Opinión

El presupuesto del Estado para 2019

Erick Coyoy

Erick Coyoy

En los últimos días se presentó al Congreso de la República el proyecto de presupuesto del Estado para 2019, por Q89 mil 775 millones.

Esto es 16% mayor al límite de gastos vigente para 2018. Como se ha vuelto costumbre, los ingresos esperados para el próximo año aumentan a menor ritmo que el de los gastos, 11% en el mejor de los casos.

Significa que se ha programado también un mayor nivel de deuda pública. Tratándose de un año electoral, no extraña el interés por elevar el gasto, a pesar de que hasta el momento persisten las ausencias de muestras relevantes de mejoras en la calidad y transparencia en el uso de los recursos.

Los distintos casos de compras sobrevaloradas con ocasión de la emergencia por la erupción del volcán de Fuego son un ejemplo claro.

Por el lado de los ingresos provenientes de la recaudación de impuestos, se ha adoptado también como regular la práctica de sobreestimarlos para justificar el mayor monto de gastos que se busca realizar.

Desde 2012, cuando estaba en discusión el presupuesto para 2013, se inició con este artificio que busca ocultar la realidad de la fragilidad fiscal del país.

Esto ocurrió al mismo tiempo que se hacían los preparativos para relevar a las autoridades de la Superintendencia de Administración Tributaria (SAT) y así echar a andar la red de defraudación aduanera conocida como La Línea.

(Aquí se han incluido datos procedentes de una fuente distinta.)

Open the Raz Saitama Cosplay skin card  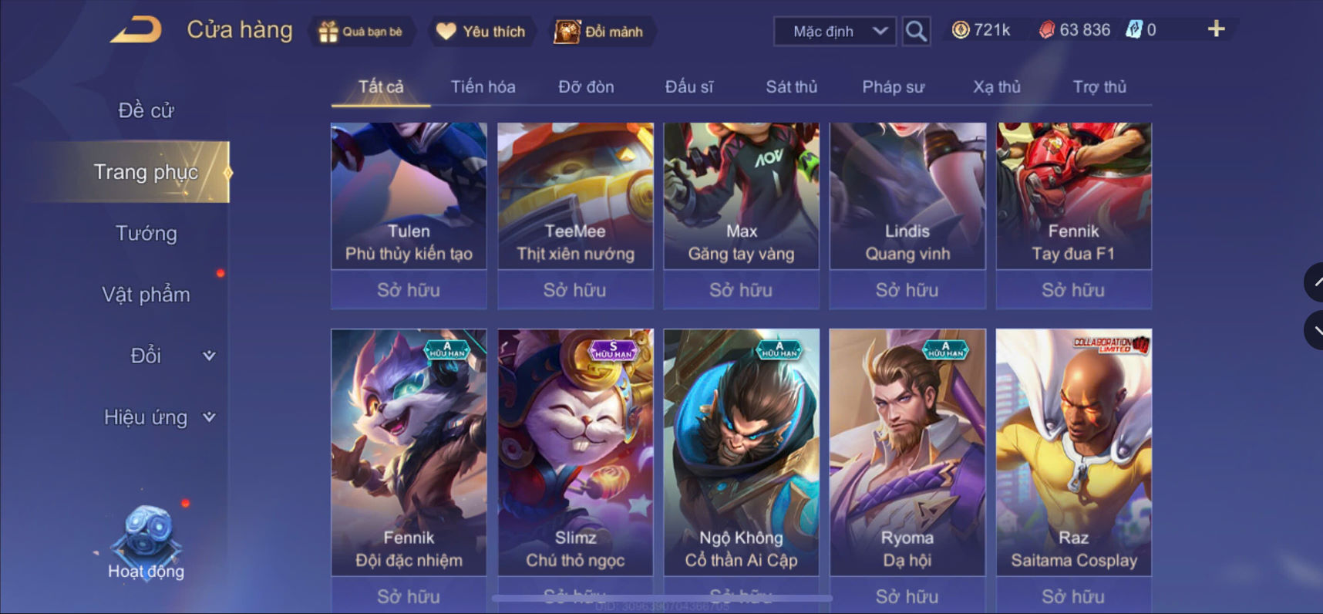click(1074, 452)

En 2017, los ingresos fiscales aumentaron 4.8% respecto de 2016, lo cual fue insuficiente para alcanzar la meta de recaudación establecida, y ello dio lugar al reemplazo del superintendente de la SAT.

Este año, al mes de julio, la captación de tributos ha aumentado solamente 3.4% en comparación con lo percibido 12 meses atrás.

Por ello resulta casi inalcanzable la meta fijada para 2019, cuando se proyecta un incremento de 11%, lo que equivale a triplicar el dinamismo registrado al momento.

La principal causa del deterioro de los ingresos fiscales de Guatemala es la red de defraudación aduanera  La Línea, que inició sus operaciones en 2013 y profundizó el control de estas redes de crimen organizado, las cuales mantienen el control de puertos y aduanas del país.

El IVA que se cobra a las importaciones se redujo de un equivalente de 3.2% del PIB, en 2012, a 2.4% del PIB, en 2017, es decir una reducción de 25% en su aporte a la recaudación.

Recuperar estos ingresos requiere no solamente esfuerzos de la entidad recaudadora, sino un efectivo combate de las redes criminales a cargo del contrabando y la defraudación.

Si no se revierte esta situación, será cada vez más ilusoria la meta de ingresos que se incluya en el presupuesto.